Federal appeals court judges on Tuesday reviewed the reach of racketeering laws, chewed over case law and opined over olfactory issues in a case that threatens to stamp out Colorado’s recreational marijuana industry.
A three-judge panel for the 10th U.S. Circuit Court of Appeals in Denver took oral arguments in a consolidated case that claims Colorado’s recreational cannabis laws fly in the face of federal controlled substances and racketeering laws.
The states of Nebraska and Oklahoma joined the dispute after the U.S. Supreme Court declined to hear their case. The appeals also included a lawsuit from county sheriffs and another from a Pueblo horse ranch. The plaintiffs’ challenges were among several raised in and after 2014, when Colorado’s first-of-its-kind foray into regulated sales of cannabis didn’t sit well with all, especially neighboring states concerned about federally illicit substances spilling over their borders. Those complaints and the Nebraska-Oklahoma suit were eventually struck down.
On Tuesday morning, in a crowded, small, upstairs courtroom at the Byron White U.S. Courthouse in downtown Denver, attorneys and judges reviewed the reach of RICO and other federal acts and the impacts of marijuana cultivation on nearby properties.
“I went into the courtroom thinking that this was a slam dunk,” Matthew W. Buck, an attorney representing a half-dozen marijuana businesses named in the suits, said in an interview Tuesday afternoon. “And I came out of it thinking that it would be more of a toss-up.”
Buck said his confidence about the outcome waned after judges appeared to align with plaintiffs’ arguments that the wafting smell of federally illegal marijuana from the Pueblo cultivation facility to neighboring properties such as the horse ranch damaged property values. The impact of the greenhouse construction on sight lines from the property also was cited.
“(If this case were remanded to district court), it would effectively open the floodgates for every single dispensary and every single cultivation facility to be sued under federal court for RICO,” Buck said.
The Racketeer Influenced and Corrupt Organizations Act, oft-used in the implication of crime families and fraudulent financiers, also allows for private individuals to sue “racketeers” who allegedly damaged a business or property — in this case, property values. With RICO at the heart of its complaint, the entity backing the Pueblo County horse ranch also argued that the federal prohibition of marijuana overrides state law.

**Source material**:

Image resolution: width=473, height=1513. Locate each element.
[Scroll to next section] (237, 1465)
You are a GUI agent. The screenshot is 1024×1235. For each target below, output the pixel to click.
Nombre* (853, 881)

**Task brief**: Please name the two states that joined the dispute, according to the article on the Colorado marijuana court case.

**Full output**: Nebraska and Oklahoma